Each f_{i} (\mathbf{x}) is again a linear hyperplane

f_{i} (\mathbf{x}) = \mathbf{w}^{T}_{i} \mathbf{x} + b_{i}

as a binary classifier that should be learned to separate the class i (positive class) again all other classes (negative class). Since we have m classes and thus m binary hyperplanes, the parameters for multi-class logistic regression include m weight vectors and m biases.

By representing the parameters as the matrix form \mathbf{W} \in \mathbb{R}^{d \times m} and the vector form \mathbf{b} \in \mathbb{R}^{m}, we can write the linear part of the multi-class logistic regression model as a vector-valued multivariate function (see @derivatives-functions)

\mathbf{f} (\mathbf{x}) = \mathbf{W}^{T} \mathbf{x} + \mathbf{b}.

Softmax function

The softmax function maps the input vector \mathbf{z} \in \mathbb{R}^{k} to a probability vector \boldsymbol{\sigma} (\mathbf{z}) \in \mathbb{R}^{k}, where the probability \sigma_{i} (\mathbf{z}) is calculated as the exponential of z_{i} divided by the sum of exponentials of all components of \mathbf{z}

\boldsymbol{\sigma} (\mathbf{z}) = \begin{bmatrix} \sigma_{1} (\mathbf{z}) \\ \vdots \\ \sigma_{k} (\mathbf{z}) \\ \end{bmatrix} = \begin{bmatrix} \frac{ \exp [z_{1}] }{ \sum^{k}_{i} \exp [z_{i}] } \\ \vdots \\ \frac{ \exp [z_{k}] }{ \sum^{k}_{i} \exp [z_{i}] } \\ \end{bmatrix}.
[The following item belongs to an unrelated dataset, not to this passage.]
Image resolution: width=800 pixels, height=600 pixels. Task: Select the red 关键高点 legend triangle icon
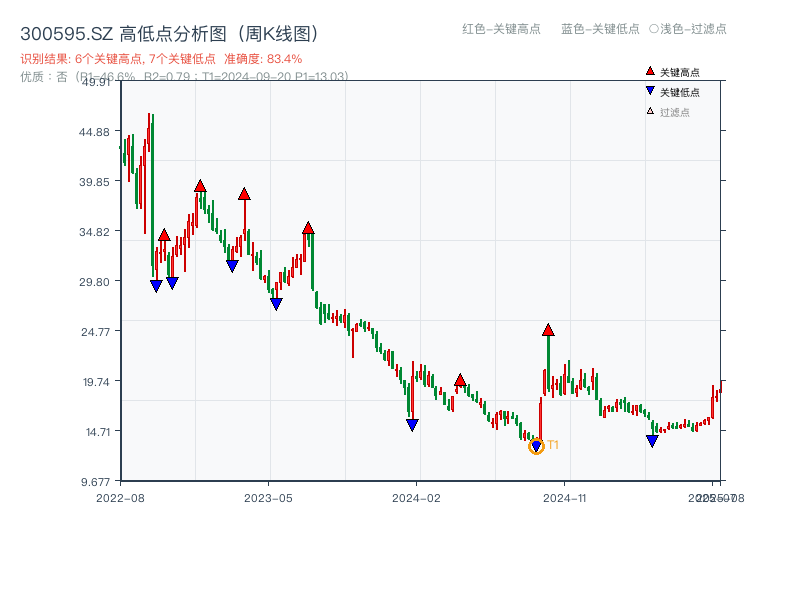(648, 71)
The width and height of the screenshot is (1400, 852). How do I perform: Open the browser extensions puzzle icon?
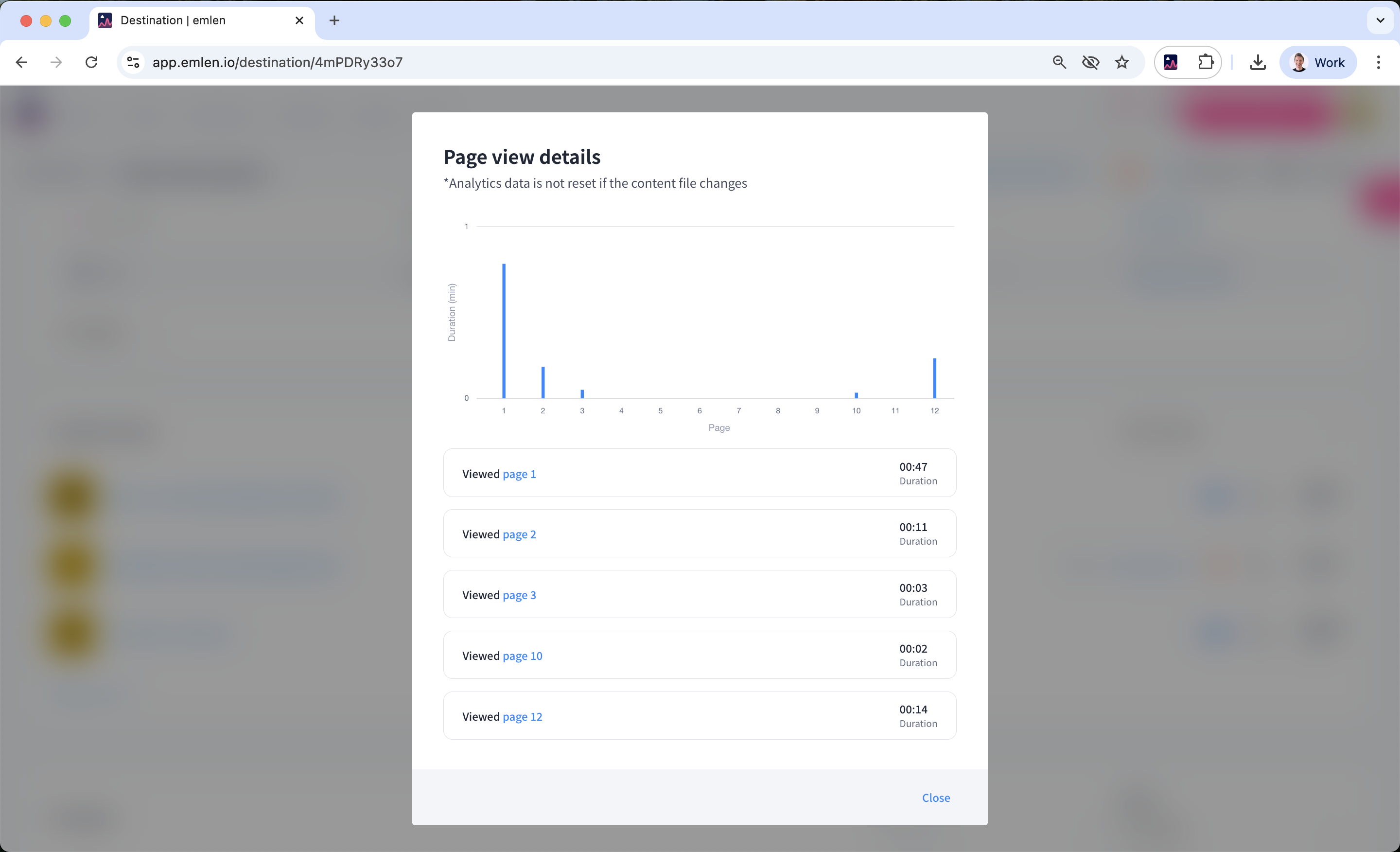(1205, 63)
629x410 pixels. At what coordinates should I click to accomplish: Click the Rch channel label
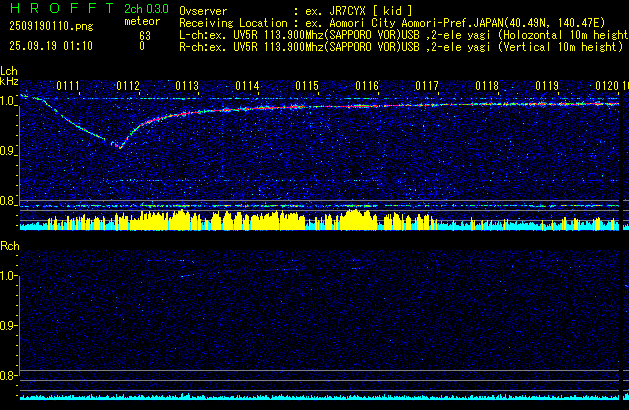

The softmax function is also a vector-valued multivariate function that can be seen as the vectorized version of the sigmoid function. Thus, the entire multi-class logistic regression model takes the input vector \mathbf{x} and outputs the probabilities that \mathbf{x} belongs to all classes

\boldsymbol{\sigma} (\mathbf{f} (\mathbf{x})) = \boldsymbol{\sigma} (\mathbf{W}^{T} \mathbf{x} + \mathbf{b}) = \begin{bmatrix} \mathbb{P}_{Y \mid \mathbf{X}} (1 \mid \mathbf{x}) \\ \vdots \\ \mathbb{P}_{Y \mid \mathbf{X}} (m \mid \mathbf{x}) \\ \end{bmatrix}.

Cross entropy (CE) loss

Similarly as the binary logistic regression, the multi-class logistic regression can be learned using MLE, where the posterior probability of the label for multi-class classification is modeled using the categorical distribution (generalized Bernoulli distribution)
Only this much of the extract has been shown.